Paqui lleva desde 2008 acudiendo a las Hermanas de la Cruz, pero recuerda ir a misa con su abuela desde que tenía ocho años. “Mi marido es cocinero, pero cerraron el restaurante donde trabajaba”, cuenta mientras espera su turno. Paqui del Canto, que es como se llama, tiene un hijo de doce años con discapacidad, por el que cobra 248 euros por la Ley de dependencia, “pero eso es para él”, relata, para los cuidados que necesita y las clases que recibe. “Me debían dos años de ayuda y me dieron 900 euros solo”, señala Paqui, quien cuenta que su hijo empezó recibiendo algo más de 300 euros y que, “con los recortes”, le redujeron la ayuda en más de 50 euros. Al pequeño, dice, lo echaron del comedor escolar “porque no tenía monitora”, aunque después de estar año y medio reclamando que fuera readmitido, lo consiguió. “Si supieras lo que he luchado por mi hijo…”, exclama, contenta por el resultado final.

Su hijo mayor, que fuera estudiante de la Escuela de Hostelería de San Roque, dejó las clases porque no podían pagar los 300 euros mensuales que costaba el curso, “aunque se fue a Bilbao y ahora está allí trabajando”, dice. El que no encuentra empleo es su marido. “Lleva dos veranos seguidos en un chiringuito”, pero el resto del año, poco o nada. Ella, cuando puede, cuida a una señora mayor, aunque hace unos meses que dejó de hacerlo y ahora en su casa solo entran los 426 del subsidio para desempleados. Es su turno. Paqui abre el carrito y comienza a meter los alimentos que las Hermanas de la Cruz le donan.
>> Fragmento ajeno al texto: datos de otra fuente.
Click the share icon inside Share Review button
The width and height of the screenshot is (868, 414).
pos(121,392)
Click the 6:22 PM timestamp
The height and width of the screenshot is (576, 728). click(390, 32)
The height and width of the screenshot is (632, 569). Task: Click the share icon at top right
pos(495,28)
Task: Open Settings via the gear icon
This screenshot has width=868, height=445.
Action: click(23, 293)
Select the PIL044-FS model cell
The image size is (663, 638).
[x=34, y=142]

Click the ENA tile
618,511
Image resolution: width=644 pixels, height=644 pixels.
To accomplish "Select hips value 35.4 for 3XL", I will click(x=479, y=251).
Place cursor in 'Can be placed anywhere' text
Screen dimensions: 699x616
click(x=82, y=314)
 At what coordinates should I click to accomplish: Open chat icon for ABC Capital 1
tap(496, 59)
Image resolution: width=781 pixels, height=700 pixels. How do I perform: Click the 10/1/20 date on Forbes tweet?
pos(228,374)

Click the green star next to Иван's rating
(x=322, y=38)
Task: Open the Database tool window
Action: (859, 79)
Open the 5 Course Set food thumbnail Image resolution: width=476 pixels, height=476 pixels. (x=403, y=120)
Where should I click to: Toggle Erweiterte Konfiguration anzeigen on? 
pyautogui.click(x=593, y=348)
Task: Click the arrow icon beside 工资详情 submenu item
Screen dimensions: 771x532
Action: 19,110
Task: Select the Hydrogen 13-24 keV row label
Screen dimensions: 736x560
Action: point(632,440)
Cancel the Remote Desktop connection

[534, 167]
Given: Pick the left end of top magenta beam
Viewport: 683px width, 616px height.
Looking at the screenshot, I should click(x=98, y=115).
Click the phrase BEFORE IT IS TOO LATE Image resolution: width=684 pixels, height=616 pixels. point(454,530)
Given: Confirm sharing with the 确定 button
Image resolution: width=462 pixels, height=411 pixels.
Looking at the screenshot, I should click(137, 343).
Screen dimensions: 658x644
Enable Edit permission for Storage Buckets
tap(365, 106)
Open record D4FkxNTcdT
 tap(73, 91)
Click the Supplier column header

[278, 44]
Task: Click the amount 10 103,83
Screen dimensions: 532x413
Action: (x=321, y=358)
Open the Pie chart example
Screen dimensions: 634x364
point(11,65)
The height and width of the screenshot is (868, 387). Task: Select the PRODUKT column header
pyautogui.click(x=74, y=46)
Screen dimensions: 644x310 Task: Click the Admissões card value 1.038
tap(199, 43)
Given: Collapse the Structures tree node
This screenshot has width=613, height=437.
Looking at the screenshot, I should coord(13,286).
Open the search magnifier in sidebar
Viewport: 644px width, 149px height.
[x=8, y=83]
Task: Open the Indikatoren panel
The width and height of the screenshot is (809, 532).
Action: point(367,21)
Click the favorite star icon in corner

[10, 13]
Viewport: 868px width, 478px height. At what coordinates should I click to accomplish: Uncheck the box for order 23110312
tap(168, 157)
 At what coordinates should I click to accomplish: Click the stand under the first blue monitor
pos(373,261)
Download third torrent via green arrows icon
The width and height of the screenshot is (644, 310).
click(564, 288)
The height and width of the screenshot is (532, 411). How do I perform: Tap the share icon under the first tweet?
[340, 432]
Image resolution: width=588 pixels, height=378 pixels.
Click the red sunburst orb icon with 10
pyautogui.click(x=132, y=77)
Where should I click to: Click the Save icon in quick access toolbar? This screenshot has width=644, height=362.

De la fila se desmarca una mujer, que va con sus dos hijas pequeñas, que portan en los brazos los alimentos y enseres domésticos que han recibido. No quiere dar nombres, pero sí cuenta que ni su marido ni ella están trabajando —“él hay días que se levanta a las 7 la mañana y llega a las 8 la tarde por 30 euros”—, que no reciben ayudas y que dejó su último trabajo —cuidaba a personas mayores— porque le detectaron una hernia. “Aunque me da igual, si me sale trabajo me voy otra vez”, apunta. “Ellas —en referencia a las Hermanas— hacen milagros”, señala, en agradecimiento a la labor que realizan en una ciudad que cuenta con más de 29.000 desempleados, muchos de ellos sin prestación.